Google Groups no longer supports new Usenet posts or subscriptions. Historical content remains viewable.
Dismiss

reading data from a web site

11 views
Skip to first unread message

hw

unread,
Nov 19, 2019, 2:15:05 PM11/19/19
to begi...@perl.org
Hi,

how can I read data from a web site which is using multiple frames and some
javascript?

When using a web browser, I need to log in into the web site and follow a
couple links to finally get to the page I want. This page I need to get data
from has a frame with a select list and another frame displaying a table. By
default, the table contains data corresponding to the first entry in the
select list. Selecting an entry from the select list reloads the table in the
other frame once I click on the entry.

I need to automatically pick all the entries from the select list one after
another so that the table is being updated. Once I've read the new table, the
next entry in the select list needs to be picked to get the table updated,
until there are no more entries. The order in which the entries are being
picked can be random.

Once all the available tables are read, only the first entry in the select
needs to be read once per day. "Reading the table" means that I need to put
the data in the table into a database. It would help if could save all the
tables to files and convert the files later; the problem is getting the
tables.

Is this even possible? There doesn't seem be any useful support for
javascript with WWW::Mechanize, and even frames seem to be an issue.

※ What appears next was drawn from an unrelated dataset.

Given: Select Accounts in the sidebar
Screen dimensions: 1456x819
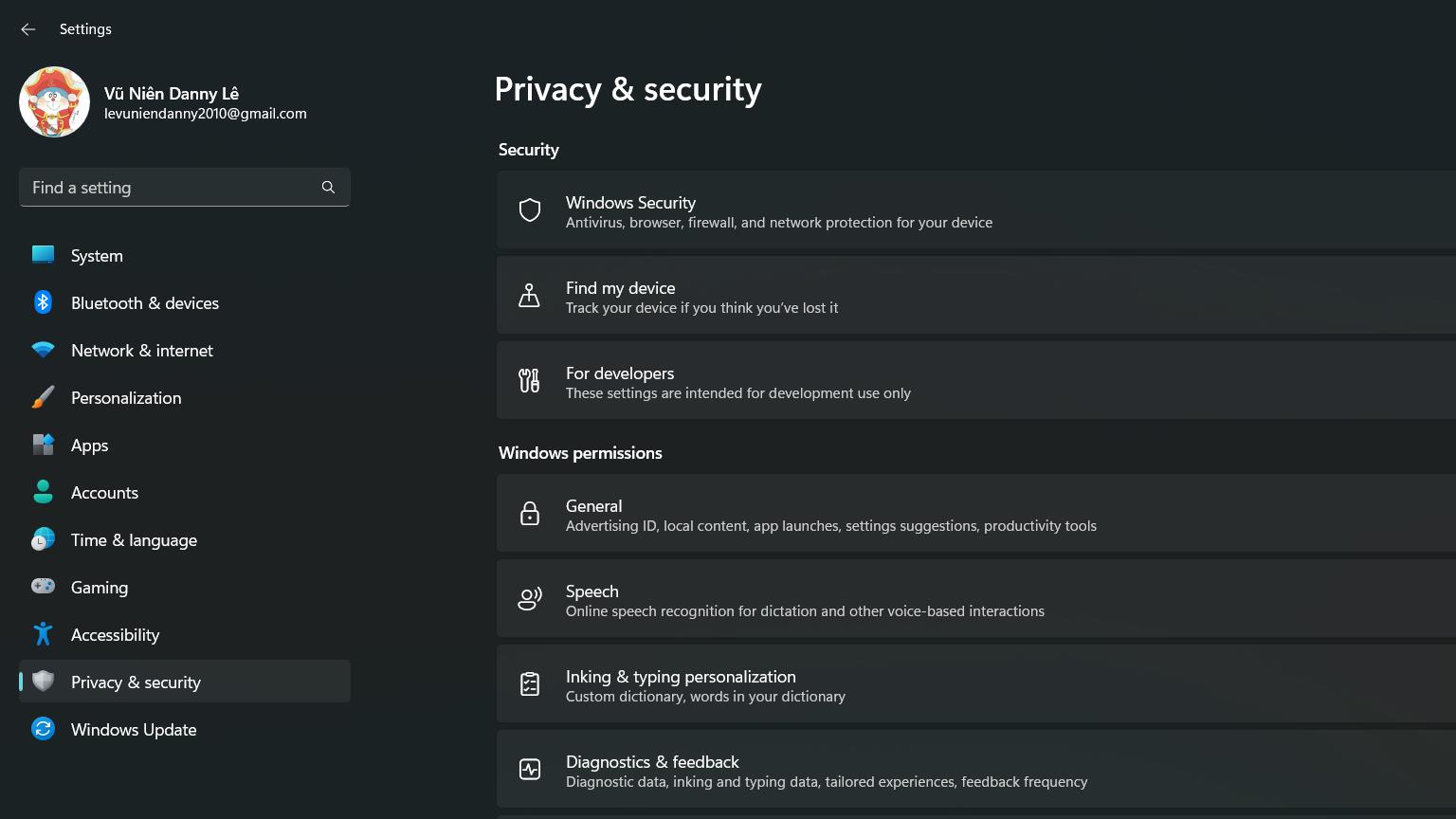Looking at the screenshot, I should point(104,493).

I can only see that some java (or javascript or whatever it is) function is
being called when clicking on an entry in the select list the only purpose of
which seems to be to display a banner showing "Loading ..." with the dots
moving while the table is being loaded. Yet the table is being updated. I
can't see how and if there are GET or POST requests being sent by the web
browser. The only way to update seems to be to somehow fake a click on an
entry in the select list.

Any ideas?

Olivier

unread,
Nov 19, 2019, 9:45:05 PM11/19/19
to hw, begi...@perl.org
hw <h...@gc-24.de> writes:

> Hi,
>
> how can I read data from a web site which is using multiple frames and some
> javascript?

Provided that the web site does not change too often and that they don't
implement stupid "security" features, this should not be too complicate.

Each frame is a web page, with it own URL. So you can examine the source
code of the web page to find the URL of the first frame and second frame

Them you can use any Perl library you like to load that URLand pars it
for what you are looking for.

Then use that data to load the second frame with a URL modified to
include the type of data you have selected.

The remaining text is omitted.